## TEXTO DE LEITURA

==============================

José António Moreira, Expresso online

Anestesiados por expressões fofas como “taxas e taxinhas”, os cidadãos e empresas vão sendo esmagados, lentamente, pelo peso de tributações encapotadas que, nalguns casos, raiam o esbulho. Nalguns casos, a expressão adequada para descrever o “monstro das taxas” português seria “taxas e taxões”

O uso de diminutivos, na linguagem escrita ou falada, tende a transmitir a sensação de algo pequeno, fofinho, terno. Porém, como é referido em literatura associada à Linguística, o efeito mitigador do sufixo “-inho(a)” não é suficiente para apagar integralmente a negatividade que esteja associada ao substantivo de base. No caso em discussão, sendo uma taxa algo de penoso, na perspetiva de quem a paga, uma taxinha nunca será algo de agradável, por muito que o diminutivo lhe associe a ideia de pequenez, de resíduo.

No contexto português, a expressão “taxas e taxinhas” é com frequência utilizada para significar a multiplicidade de encargos cobrados pelos órgãos das administrações públicas que, incrementalmente aos impostos, tornam a carga fiscal nacional uma das mais pesadas a nível global. Não se conhece quem cunhou a expressão, nem se inerente à sua primeira utilização estava uma substancial dose de ironia. O facto é que ela vingou e a ideia subliminar que transmite é de mitigação, de pequenez, de que se trata de algo que, sendo desagradável e em grande número, é de dimensão insignificante.

==============================

## SECÇÃO DE DADOS
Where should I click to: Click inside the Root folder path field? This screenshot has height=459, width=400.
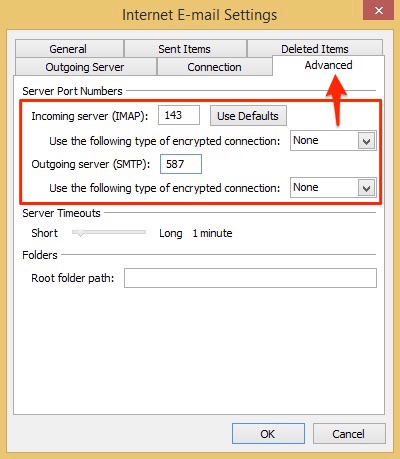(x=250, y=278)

==============================

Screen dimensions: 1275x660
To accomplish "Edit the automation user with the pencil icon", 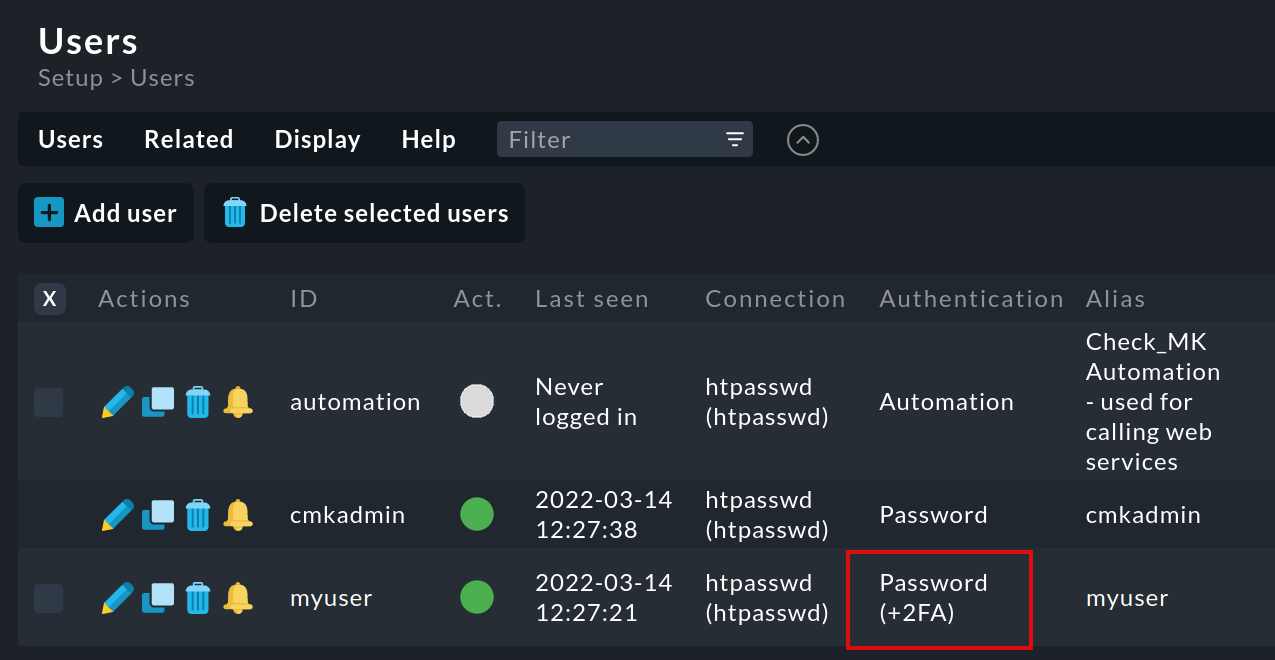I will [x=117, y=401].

==============================

## OBJETIVOS
(1) Repita, do texto sobre as “taxas e taxinhas”, tudo o que vai desde "Anestesiados por expressões" até "pequenez, de resíduo.".
(2) No texto sobre as “taxas e taxinhas”, que sufixo tem um efeito mitigador que, segundo a literatura de Linguística, não chega para apagar a negatividade do substantivo de base?
(3) Retome o texto sobre as “taxas e taxinhas” e continue-o a partir da última frase apresentada.

## RESULTADOS DO EXERCÍCIO
(1)
Anestesiados por expressões fofas como “taxas e taxinhas”, os cidadãos e empresas vão sendo esmagados, lentamente, pelo peso de tributações encapotadas que, nalguns casos, raiam o esbulho. Nalguns casos, a expressão adequada para descrever o “monstro das taxas” português seria “taxas e taxões”

O uso de diminutivos, na linguagem escrita ou falada, tende a transmitir a sensação de algo pequeno, fofinho, terno. Porém, como é referido em literatura associada à Linguística, o efeito mitigador do sufixo “-inho(a)” não é suficiente para apagar integralmente a negatividade que esteja associada ao substantivo de base. No caso em discussão, sendo uma taxa algo de penoso, na perspetiva de quem a paga, uma taxinha nunca será algo de agradável, por muito que o diminutivo lhe associe a ideia de pequenez, de resíduo.

(2) O sufixo “-inho(a)”.

(3)
Puro engano, quanto à insignificância. Nalguns casos, a expressão adequada para descrever o “monstro das taxas” português seria “taxas e taxões”, que transmitiria uma ideia mais próxima da realidade e bem diferente da fofa expressão que dá título à crónica. Infelizmente, o aumentativo “taxão” (com ‘x’) não existe nos dicionários e, por isso, falta uma palavra que por si mesma transmita a ideia da existência de taxas enormes que roçam o esbulho.

Em termos jurídicos, uma taxa distingue-se de um imposto pelo caráter bilateral da primeira, opondo-se à unilateralidade do segundo. Enquanto num imposto o cidadão é obrigado a efetuar um pagamento pelo qual não recebe uma contrapartida direta, ao pagar uma taxa o cidadão, supostamente, recebe de volta um serviço que lhe é prestado por um órgão da administração pública. Ou seja, a taxa é o pagamento desse serviço. Não a pagando, não usufrui deste.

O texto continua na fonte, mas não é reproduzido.